Court Opinion

ID: 9817800
Source: CourtListenerOpinion
Date Created: 2023-09-01 04:45:44.567403+00
Date Added: 2024-06-11T12:23:10.998339
License: Public Domain

LAY, Circuit Judge, concurring.
A prison official is deliberately indifferent to a prisoner’s serious medical needs only if he is “aware of facts from which the inference could be drawn that a substantial risk of serious harm exists, and he must also draw the inference.” Farmer v. Brennan, 511 U.S. 825, 837, 114 S.Ct. 1970, 128 L.Ed.2d 811 (1994). “In addition, prison officials who actually knew of a substantial risk to inmate health or safety may be found free from liability if they responded reasonably to the risk, even if the harm ultimately was not averted.” Id. at 844, 114 S.Ct. 1970. I write separately merely to emphasize that Rocco’s death, while undisputably tragic and possibly avoidable, was not the result of deliberate indifference by the defendants.
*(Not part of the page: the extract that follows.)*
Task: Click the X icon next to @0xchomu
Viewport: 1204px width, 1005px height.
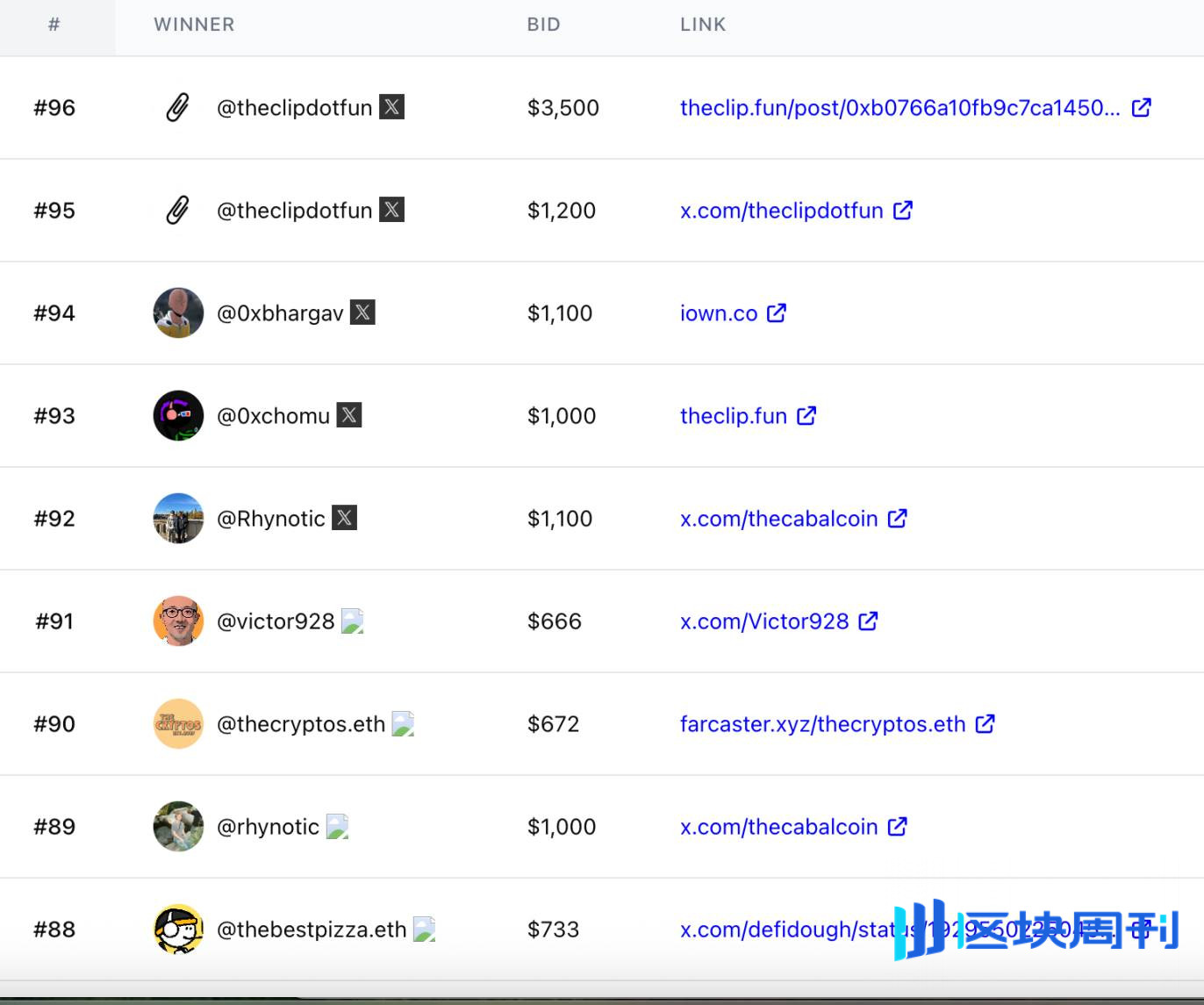Action: coord(349,415)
From Sunday on, all the defendants were following the advice of medical professionals. The medical professionals who treated Rocco were working without the proper documentation of Rocco’s medical history, including notation of the steroid medication prescribed to prevent another attack. The fault in this case appears to be that of the institution from which Rocco was transferred, not the institution in which he ultimately died. Misinformation, not deliberate indifference, was the ultimate cause of his death.